I think I've found the formula for the one-hour serial drama, or at least the ones I can't live without: The leading man as anti-hero.

Yes there are layers and complexity and some goodness, but each lives by his own moral compass and will do whatever it takes to preserve the life they've created.

Tony Soprano was the original iconic character of this type. He was the mob boss with a conscience - or at least a sense of one, that was driving him into panic attacks and depression.

He preyed on weaker sorts and stepped on anyone that got in his way, but you could always feel the underlying sense of responsibility. And so could the multitudes that made HBO the new Must-See-TV.

Mad Men's Don Draper certainly seems like an idealist. But he lives off the the identity of a slain military mate. He is a professional scoundrel and serial philanderer. Yet he has million-dollar ideas scrawled out on cocktail napkins and an air of invulnerability, so he is respected by all.
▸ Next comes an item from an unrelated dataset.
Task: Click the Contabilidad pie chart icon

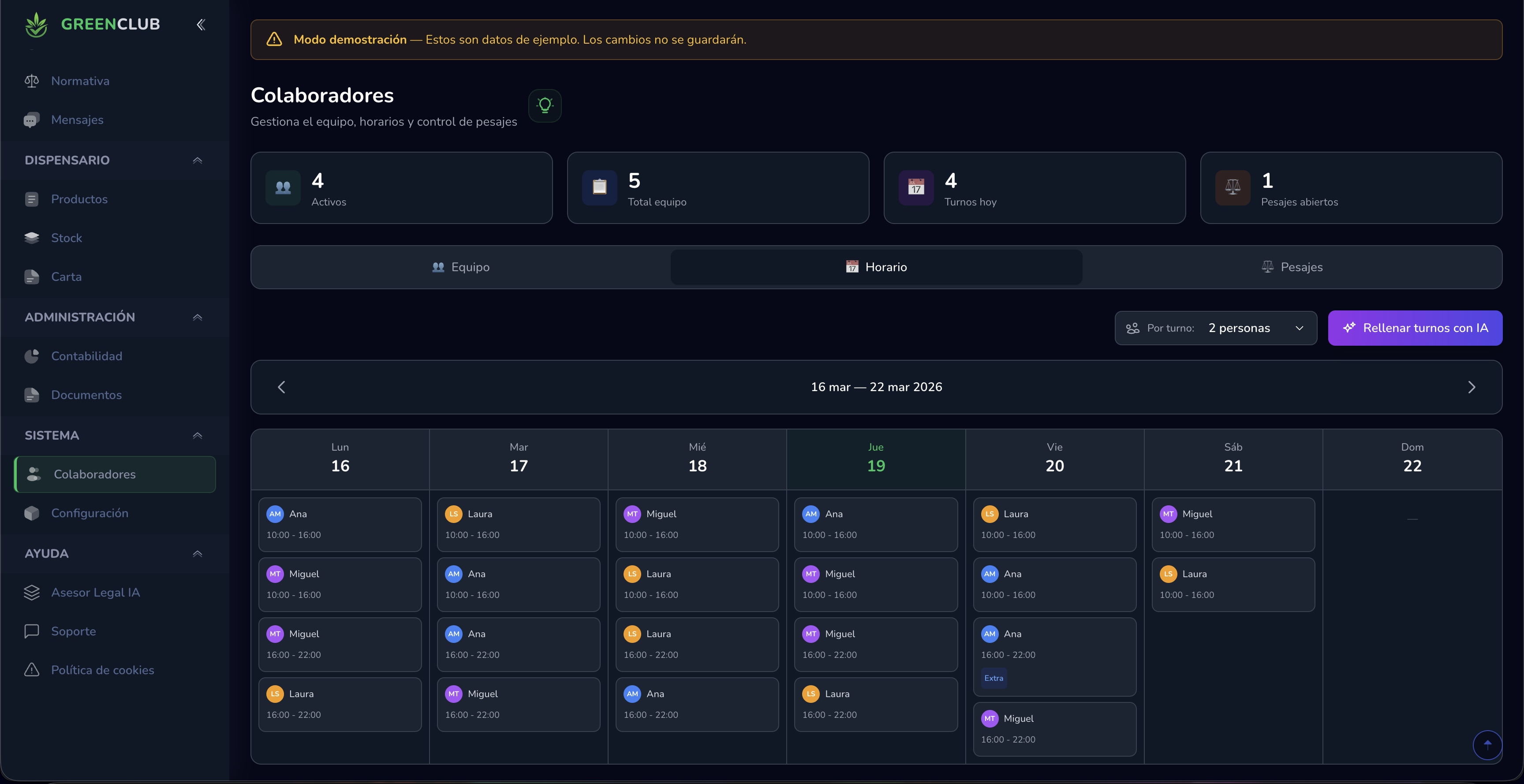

In Breaking Bad, Walter White isn't cut from the same cloth. He was the stooge, a victim of unfulfilled promise on the road to nowhere and had a date with terminal cancer. So the chemistry teacher made his own destiny, creating the purest grade of crystal meth on the market. The series doesn't dwell on the effect of the drugs in the community (which is bad enough), but it does graphically show the death and destruction left in Walt's wake. Yet we still root for him.

Which leads me to Big Love and Bill Henrickson, the self-righteous husband of three and father of eight. Bill may have finally turned down a darker path with his foray into politics, and a campaign for State Senator.

Bill's ability to talk to people and tell them how things have to be is what's most admirable about him. He has Heavenly Father on his side, or at least he's 100% certain that he does. He is straight and true no matter how many dumpster-fires are popping up all over his rather large family. "This will be resolved." has become Bill's mantra.

First Wife Barb is stepping all over toes at the family-owned, tribal-run Casino.

Second Wife Nikki has always been the train wreck. Now she looks to be straightening out the ship for herself and her estranged teenage daughter, but her polygamist compound ties are pulling her back.

Third Wife Margene is the mid-20s hottie whose career is taking off as a QVC-style jewelry hawk. As one of three wives, she's not getting the attention from Bill, and has turned a longing eye at Bill's 18-year old son Ben.

Daughter Sarah took in a meth-head and her son. The Mom took off, and Sarah's been playing Mommy to the baby without alerting authorities.

Brother Joey killed Roman Grant "The Prophet of Juniper Creek," then burned the body. Now he's being blackmailed by Nikki's ex-husband, who has his sights set on being the next prophet.

And forget about Bill's nutjob parents.

But maybe the most heart-breaking move Bill had to make was in his cutthroat political race. He fed Don Embry to the wolves, making him fall guy for a polygamist scandal in Home Plus, Bill's home improvement franchise.

Don was Bill's managing partner and spiritual confidant, and Bill made him "take the bullet" so he could maintain his political campaign.

Now Bill has cast out (in some form) both his son and his closest ally, the two men he entrusted to be Priesthood Holders in the newly-minted Church Of Bill, or whatever it's called.

So while Bill's lifestyle choices and manipulation skills have always been present in what is now the 4th season of Big Love, now he has to make the hard choices and turn his back on the people he's closest with. All in the name of Bill Enterprise.

Bill has flipped, over-reaching with his time, businesses and ambition, and his pride is bringing out qualities we don't like quite as much.

But the show has turned the corner too. Big Love was once quirky and unconventional, almost a comedy. Now the problems are serious and the mood is much darker, and Bill mirrors that.